SARK V4.0.0 Firewall

From sailpbx
Revision as of 18:41, 19 April 2013 by Adminwiki (talk | contribs) (Setting and changing rules)
Jump to: navigation, search

back to SARK v4.0.0 contents

Firewall

For Debian based SARK Appliances (S200 & S500) and vanilla Debian SARK builds, SARK has the Shorewall Firewall on-board and provides a simple GUI to control it



V4 firewall 1.png



By default the firewall is set as follows:

  • allow HTTP port 80 from anywhere
  • allow SSH port 22 from the local lan
  • allow TFTP port 69 from the local lan
  • allow NTP port 123 from the local lan
  • allow IAX2 port 4569 from the local lan
  • allow SIP port 5060 from the local lan
  • allow RTP ports 10000-20000 from the local lan

Everything else is denied.

Setting and changing rules

SARK supports a simple subset of the shorewall ruleset, however it is enough to be able to who will be allowed into the system. You only need specify 3 variables to create a rule; Source, Protocol and Destination Port.

The Source column

The SOURCE column decides who is allowed in (i.e. from where). There are 2 keywords; net and $LAN and you specify addresses and ranges in CIDR format. The SOURCE rule always begins with net. If you put nothing else then you will open a port to the entire internet. Port 80 is initially defined in that way.

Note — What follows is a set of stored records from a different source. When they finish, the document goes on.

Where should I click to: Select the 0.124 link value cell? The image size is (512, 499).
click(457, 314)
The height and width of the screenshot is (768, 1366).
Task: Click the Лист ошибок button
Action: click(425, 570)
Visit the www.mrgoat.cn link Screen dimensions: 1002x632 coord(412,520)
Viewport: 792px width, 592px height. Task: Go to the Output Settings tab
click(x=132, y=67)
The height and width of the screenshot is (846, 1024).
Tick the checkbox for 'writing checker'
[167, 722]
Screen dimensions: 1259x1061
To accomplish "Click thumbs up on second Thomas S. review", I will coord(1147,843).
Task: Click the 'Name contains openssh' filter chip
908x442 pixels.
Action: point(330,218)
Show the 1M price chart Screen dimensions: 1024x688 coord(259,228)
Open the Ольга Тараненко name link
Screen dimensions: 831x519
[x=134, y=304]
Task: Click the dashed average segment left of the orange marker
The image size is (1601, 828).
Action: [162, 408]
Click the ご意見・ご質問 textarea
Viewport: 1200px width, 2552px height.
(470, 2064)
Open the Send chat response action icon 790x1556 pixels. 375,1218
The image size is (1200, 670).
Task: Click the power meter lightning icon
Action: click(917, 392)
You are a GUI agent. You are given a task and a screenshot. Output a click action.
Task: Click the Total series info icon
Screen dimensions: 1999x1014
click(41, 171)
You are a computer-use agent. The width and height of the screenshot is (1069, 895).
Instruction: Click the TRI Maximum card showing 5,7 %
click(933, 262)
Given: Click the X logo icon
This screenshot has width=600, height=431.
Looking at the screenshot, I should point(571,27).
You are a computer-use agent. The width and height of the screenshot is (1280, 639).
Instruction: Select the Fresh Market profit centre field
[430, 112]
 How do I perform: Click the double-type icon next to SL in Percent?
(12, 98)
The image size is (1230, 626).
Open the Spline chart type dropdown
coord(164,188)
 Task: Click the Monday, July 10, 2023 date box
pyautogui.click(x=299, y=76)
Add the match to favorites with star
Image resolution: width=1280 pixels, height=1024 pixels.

You can be more sepcific by specifying net followed by a colon (:) then by an address range (in CIDR notation). You can also use the special variable $LAN to restrict access from the local lan ONLY. Lets say we want to allow access from IP address 81.43.44.9; we could put

net:81.43.44.9 

Or, to allow a subnet-range we might put something like

net:81.43.44.0/29

To restrict access only from our local lan we can put

net:$LAN